Handle TDX PV HLT hypercall and the interrupt status due to it.

TDX guest status is protected, KVM can't get the interrupt status
of TDX guest and it assumes interrupt is always allowed unless TDX
guest calls TDVMCALL with HLT, which passes the interrupt blocked flag.

If the guest halted with interrupt enabled, also query pending RVI by
checking bit 0 of TD_VCPU_STATE_DETAILS_NON_ARCH field via a seamcall.

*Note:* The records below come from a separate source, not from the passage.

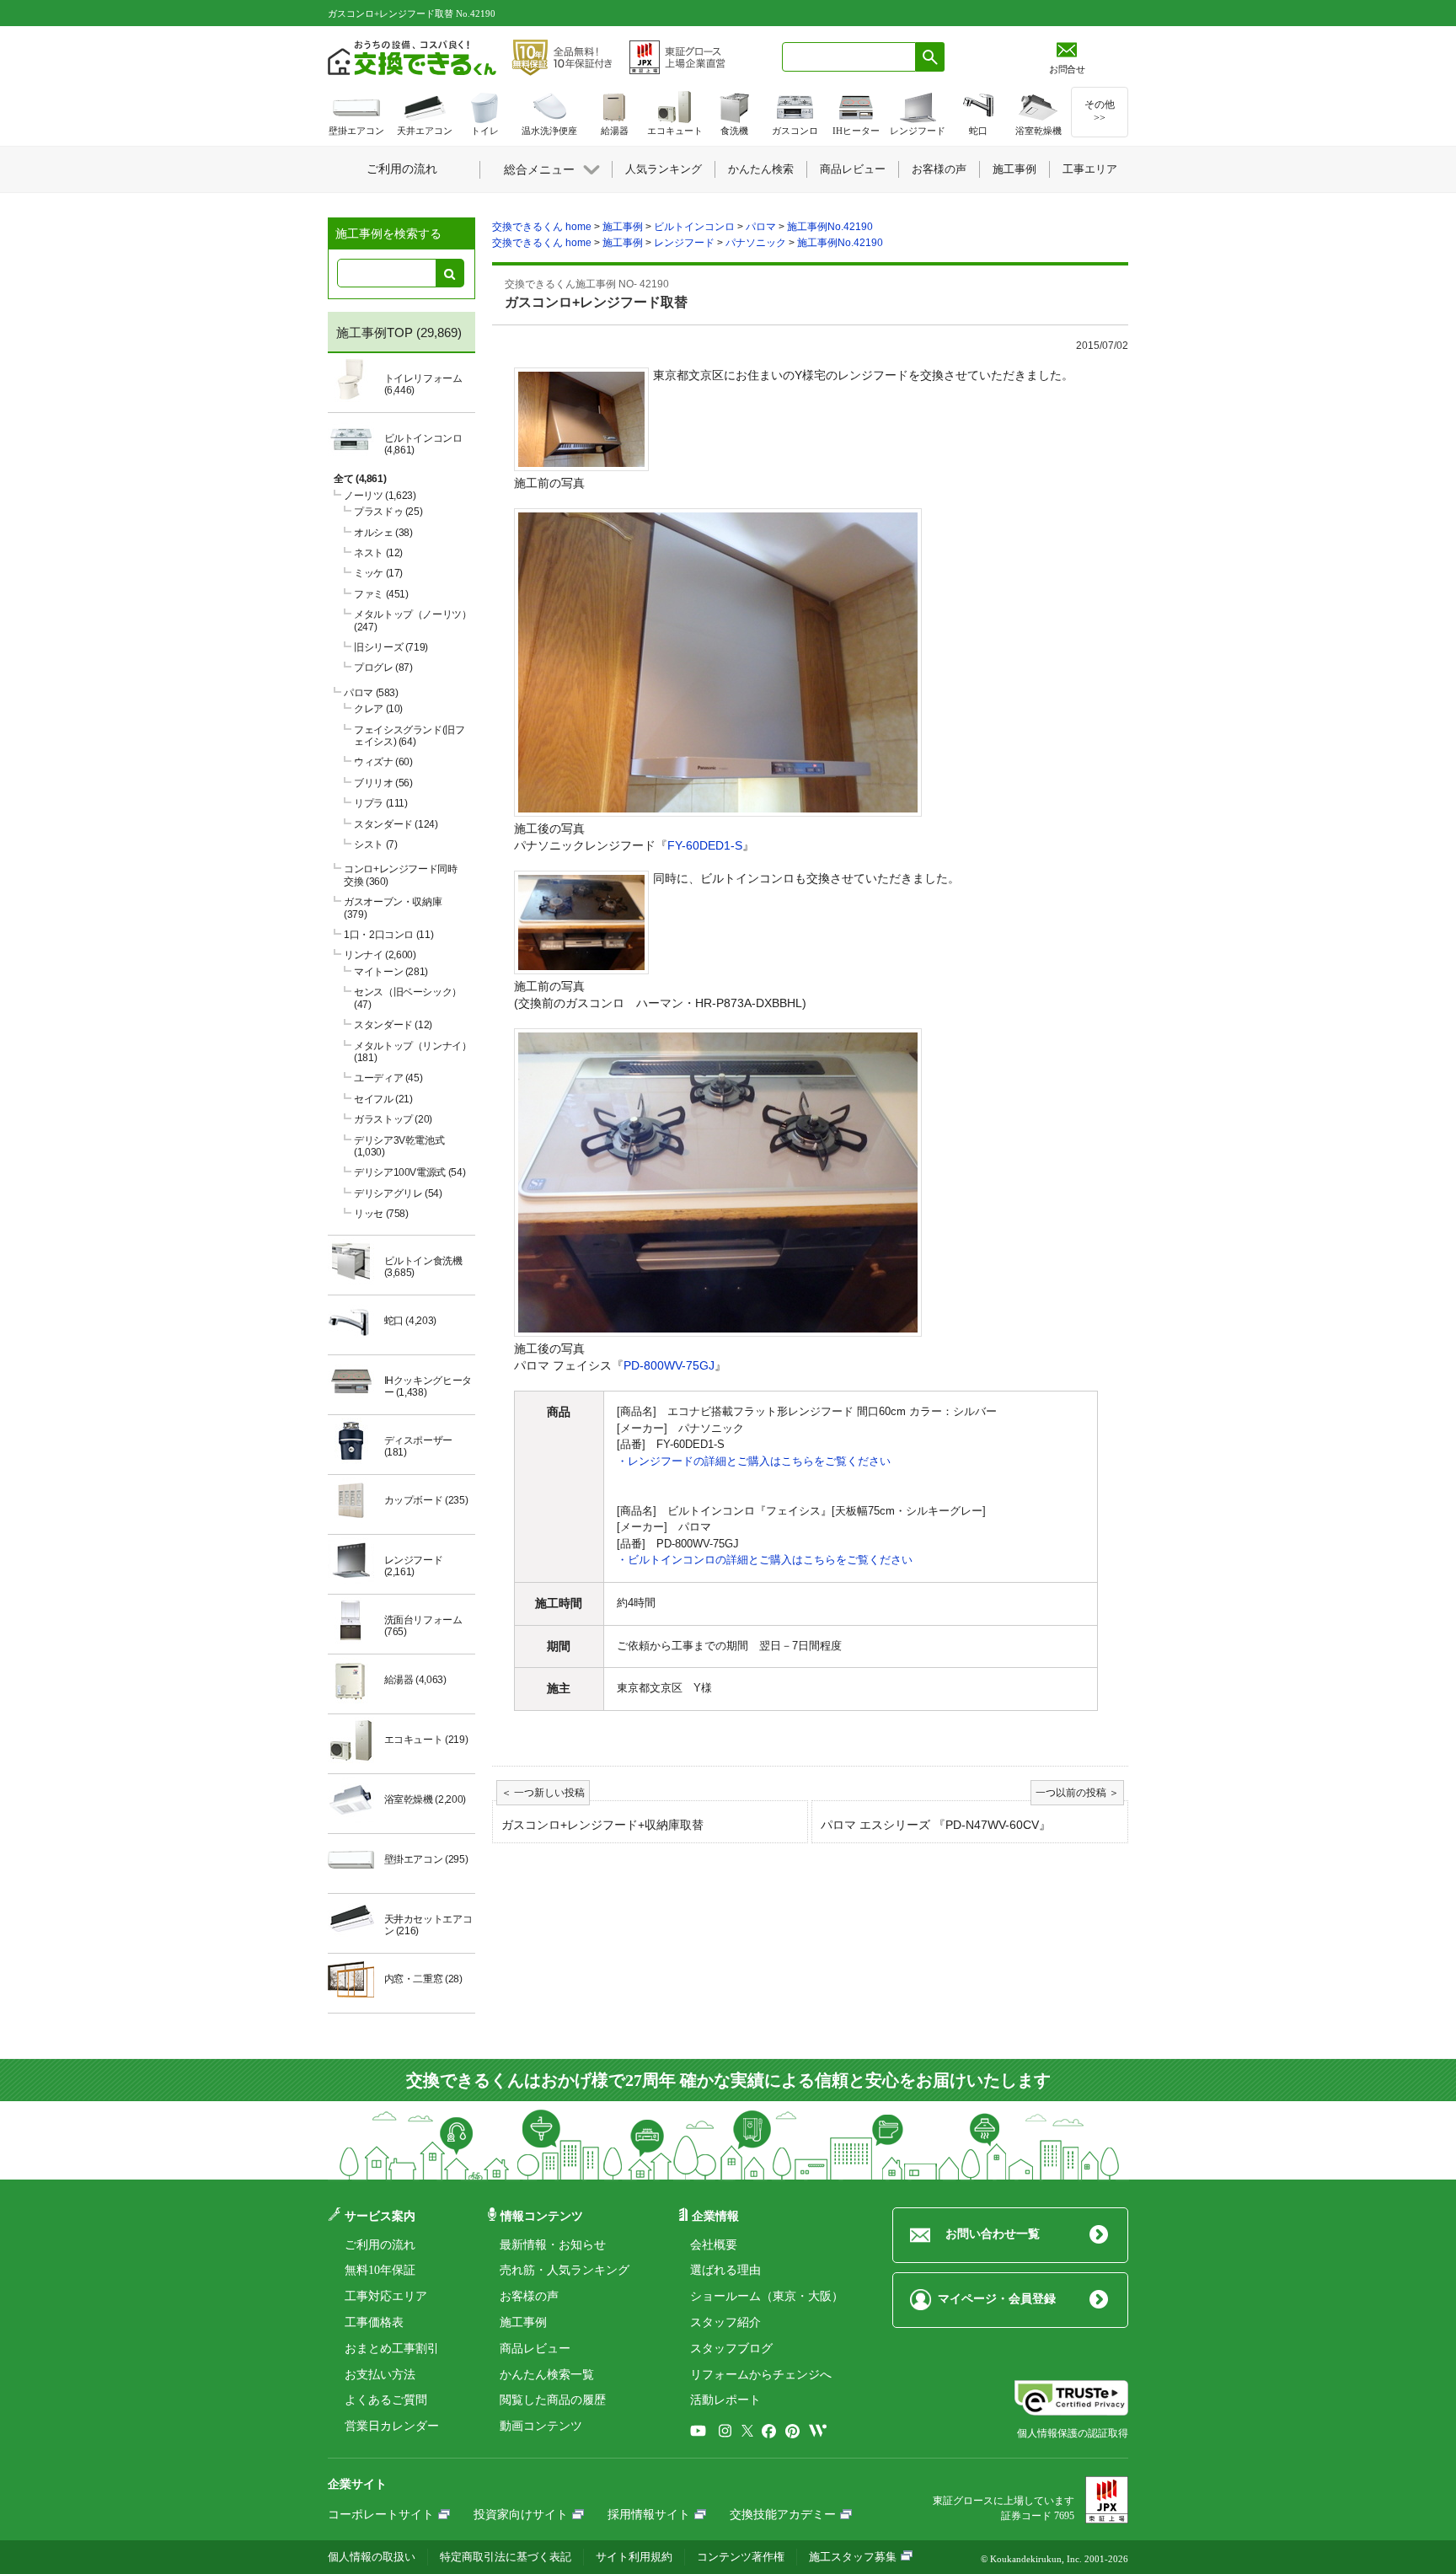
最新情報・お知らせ (553, 2245)
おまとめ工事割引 (392, 2348)
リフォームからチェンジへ (761, 2374)
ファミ (381, 594)
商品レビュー (535, 2348)
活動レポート (725, 2400)
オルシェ (383, 533)
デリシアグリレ (398, 1193)
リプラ (381, 803)
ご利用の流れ (380, 2245)
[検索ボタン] (930, 57)
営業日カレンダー (392, 2426)
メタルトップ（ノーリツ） (413, 620)
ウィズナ (383, 762)
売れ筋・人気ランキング (564, 2270)
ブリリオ (383, 783)
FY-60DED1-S (704, 845)
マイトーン (391, 972)
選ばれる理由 (725, 2270)
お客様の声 (529, 2296)
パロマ (371, 693)
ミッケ (378, 573)
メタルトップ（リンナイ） (413, 1052)
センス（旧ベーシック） (408, 998)
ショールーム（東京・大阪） (766, 2296)
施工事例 (523, 2322)
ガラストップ (393, 1119)
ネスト (378, 553)
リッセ (381, 1214)
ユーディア (388, 1078)
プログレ (383, 667)
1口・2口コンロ (388, 935)
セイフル (383, 1099)
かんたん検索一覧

Update vt_interrupt_allowed() for TDX based on interrupt blocked flag
passed by HLT TDVMCALL.  Do not wakeup TD vCPU if interrupt is blocked
for VT-d PI.

For NMIs, KVM cannot determine the NMI blocking status for TDX guests,
so KVM always assumes NMIs are not blocked.  In the unlikely scenario
where a guest invokes the PV HLT hypercall within an NMI handler, this
could result in a spurious wakeup.  The guest should implement the PV
HLT hypercall within a loop if it truly requires no interruptions, since
NMI could be unblocked by an IRET due to an exception occurring before
the PV HLT is executed in the NMI handler.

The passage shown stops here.